Дело в том, что при его приспособляемости к переворачивающейся жизни (это не хамелеонство, а именно самодостаточное существование в хамелеонской реальности), при его насмешливом отношении к доктринам (которые пожирают друг друга и тем сыты) остаётся открытым вопрос о некоей спасительной идее (без которой не мыслит себя русская душа). У современных теоретиков такая манера письма, как у Полякова, иногда называется фоновой (достоверность мелкого штриха), в ходе чего встаёт вопрос о некоем стратегическом ударе (пусть недостоверном, вроде легенды о Великом Инквизиторе)…
Истинный сын русской классики, Юрий Поляков иногда пробует и эти варианты.
На языке философа… допустим, Шеллинга:
– Сейчас у России нет мифа. И это катастрофа.
(Развитие мысли интересно: «Выходит, у какого народа воображение сильнее, тот и прав перед Историей и Богом?» – «Перед Историей – да.
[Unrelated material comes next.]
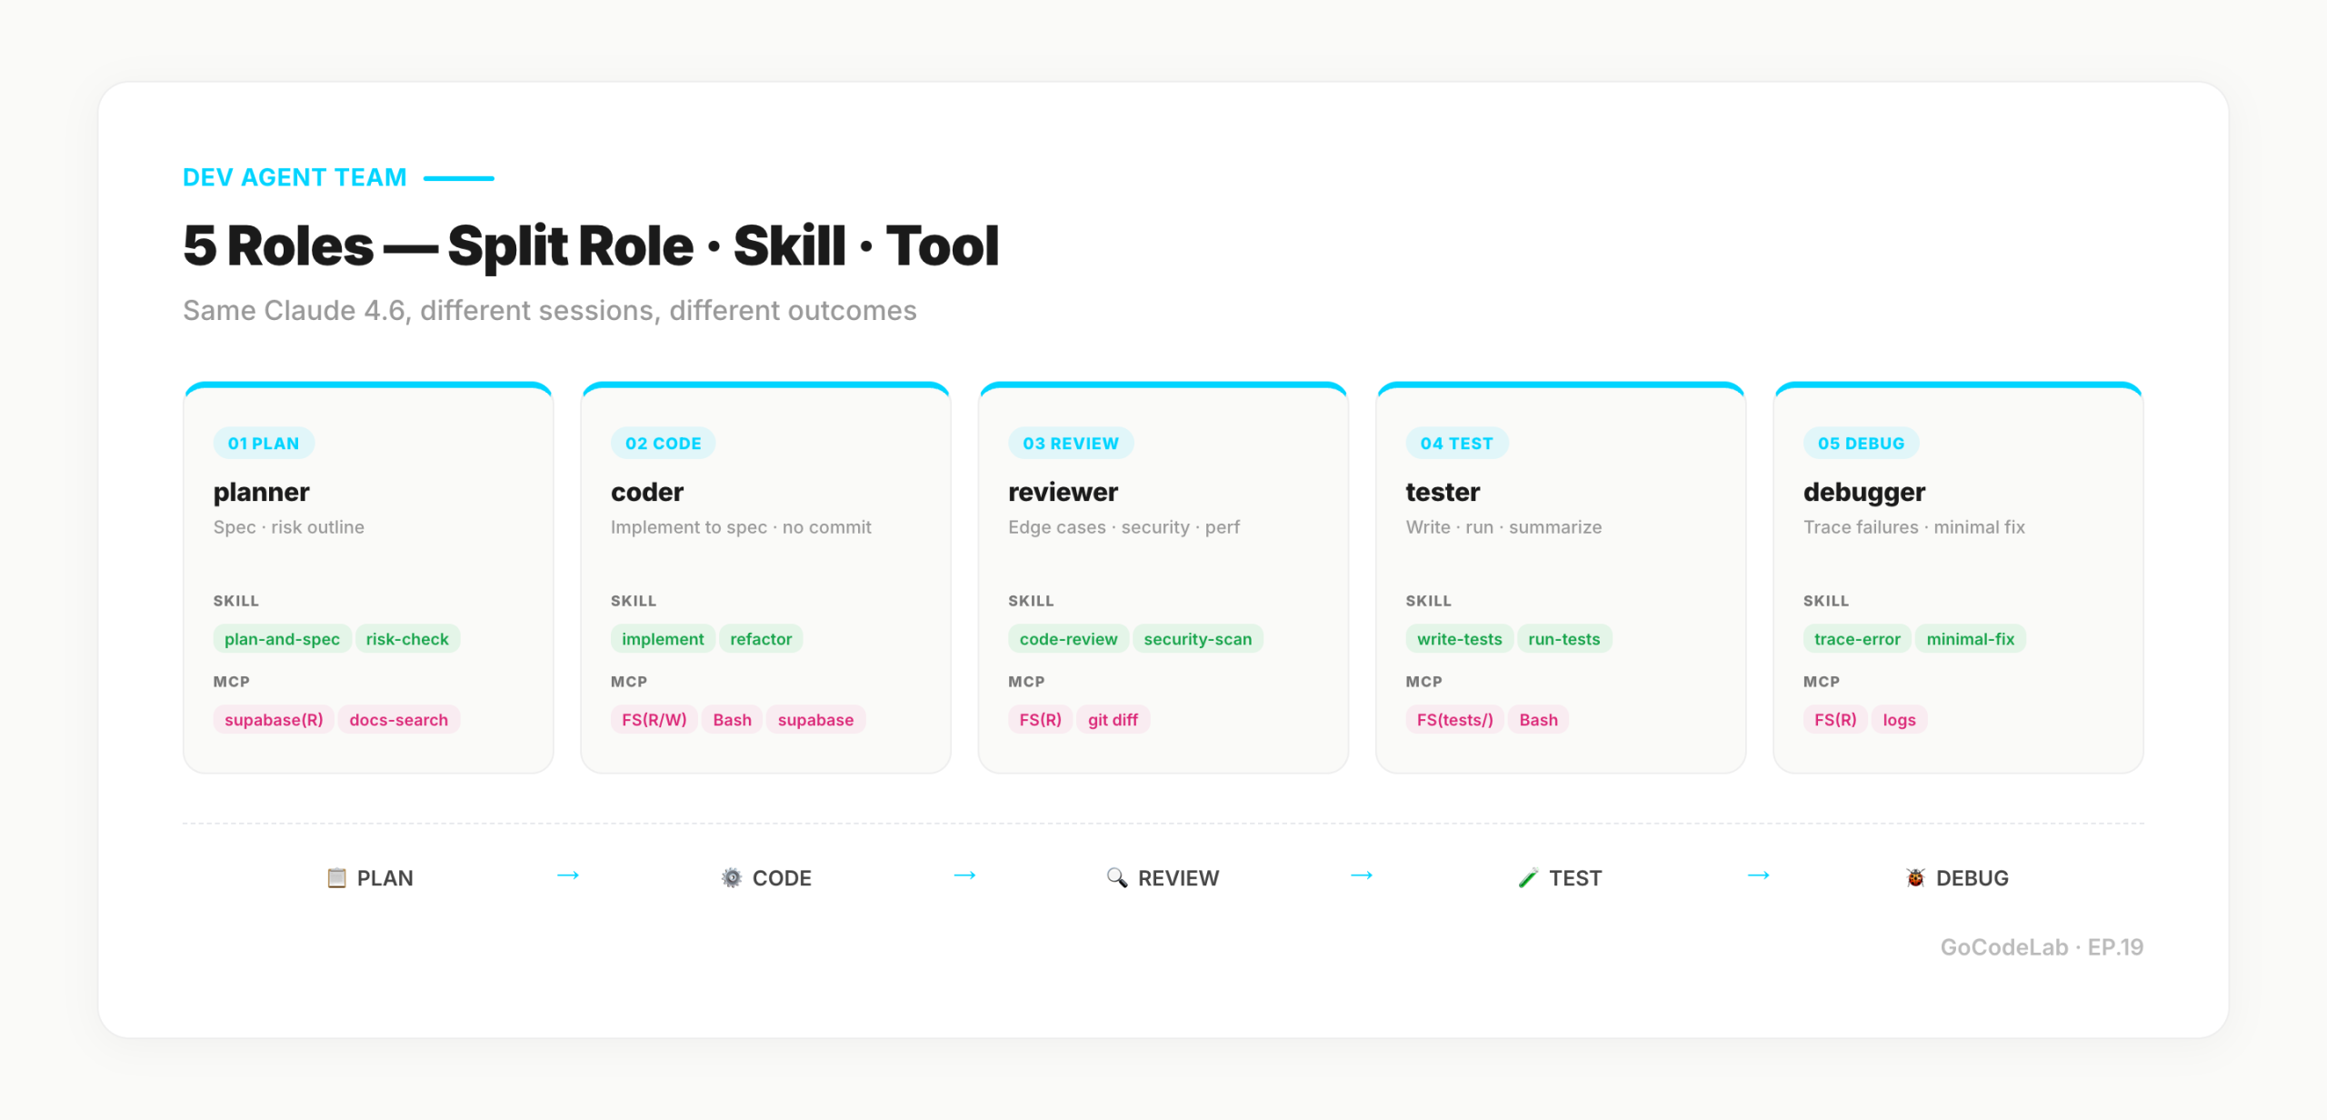Image resolution: width=2327 pixels, height=1120 pixels.
Task: Toggle the risk-check skill tag
Action: (x=408, y=638)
Перед Богом – нет». Но о Боге позже.)
На языке евангелиста, в данном случае Матфея:
– Если свет, который в тебе, это тьма, то какова же в тебе сама тьма?
(Развить бы, вспомнив Иннокентия Анненского: «Не потому, что от Неё светло, а потому, что с Ней не надо света».)
Наконец, на языке психоаналитика, не обязательно Фрейда, можно и поближе:
– Чужая постель – потёмки.
(Я бы развил: своя – тоже.)
Папаша любовницы вносит в постельный вопрос некоторую ясность: «Я навёл справки: вы всегда были большим специалистом по служебным романам». Папаше надо, чтоб Башмаков, рванувший из-под башмака жены, не рванул прежде времени из-под башмака любовницы.
Что же самому-то Башмакову надо?
«В конце концов, должна же когда-то в его жизни появиться женщина, которой управляет он, а не наоборот!»
Но если Гусак всё равно что Терек, а Леннон – то же самое, что Ленин, и полжизни уже прошло в ситуации, где всё наоборот, – то почему я должен верить, будто сильная женщина что-то выправит в типе поведения Башмакова-Тапочкина? Почему очередной служебный роман Трудыча настолько для него важен, что он должен сделать судьбоносный выбор? И с чего это он ведёт себя так опасно: разбивает любимый аквариум (символ домашней незыблемости), растаптывает любимую рыбку (символ мужской неутомимости) и, наконец, поскользнувшись на перилах общего с соседом балкона (где его должны настичь обе претендующие на него женщины), повисает над двенадцатиэтажной пропастью, чтобы сорваться… через секунду после того, как Поляков поставит в романе точку.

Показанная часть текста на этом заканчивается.